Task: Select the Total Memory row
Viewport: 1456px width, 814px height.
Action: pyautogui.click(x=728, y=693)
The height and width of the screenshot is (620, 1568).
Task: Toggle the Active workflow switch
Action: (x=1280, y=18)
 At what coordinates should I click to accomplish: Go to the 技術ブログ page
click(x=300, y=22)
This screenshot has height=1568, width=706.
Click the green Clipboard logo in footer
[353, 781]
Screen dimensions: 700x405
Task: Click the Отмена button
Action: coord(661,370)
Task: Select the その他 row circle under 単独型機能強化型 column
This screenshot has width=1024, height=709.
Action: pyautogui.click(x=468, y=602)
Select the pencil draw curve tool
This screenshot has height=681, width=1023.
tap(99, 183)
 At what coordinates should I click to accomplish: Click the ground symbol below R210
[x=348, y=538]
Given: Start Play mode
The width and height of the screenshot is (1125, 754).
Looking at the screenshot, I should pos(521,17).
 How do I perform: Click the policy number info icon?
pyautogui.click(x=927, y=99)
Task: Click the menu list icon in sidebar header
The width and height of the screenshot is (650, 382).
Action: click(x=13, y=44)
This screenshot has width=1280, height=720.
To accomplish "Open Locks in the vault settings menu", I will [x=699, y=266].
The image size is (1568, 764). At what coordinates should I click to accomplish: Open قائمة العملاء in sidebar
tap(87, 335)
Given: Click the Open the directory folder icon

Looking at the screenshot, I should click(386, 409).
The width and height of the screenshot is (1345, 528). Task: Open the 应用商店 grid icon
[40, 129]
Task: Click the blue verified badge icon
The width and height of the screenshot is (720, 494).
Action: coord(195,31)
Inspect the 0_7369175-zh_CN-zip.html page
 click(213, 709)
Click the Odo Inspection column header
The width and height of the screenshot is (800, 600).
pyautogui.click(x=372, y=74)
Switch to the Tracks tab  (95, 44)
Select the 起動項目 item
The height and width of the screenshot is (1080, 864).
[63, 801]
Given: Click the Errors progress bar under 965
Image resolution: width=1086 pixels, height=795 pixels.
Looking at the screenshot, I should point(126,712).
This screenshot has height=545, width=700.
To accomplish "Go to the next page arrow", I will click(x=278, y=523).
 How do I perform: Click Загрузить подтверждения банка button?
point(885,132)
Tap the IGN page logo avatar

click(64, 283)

- **What you need to do**:
Please provide nothing but the number of lines in the records that hold the string "under".

- **Result of the task**:
2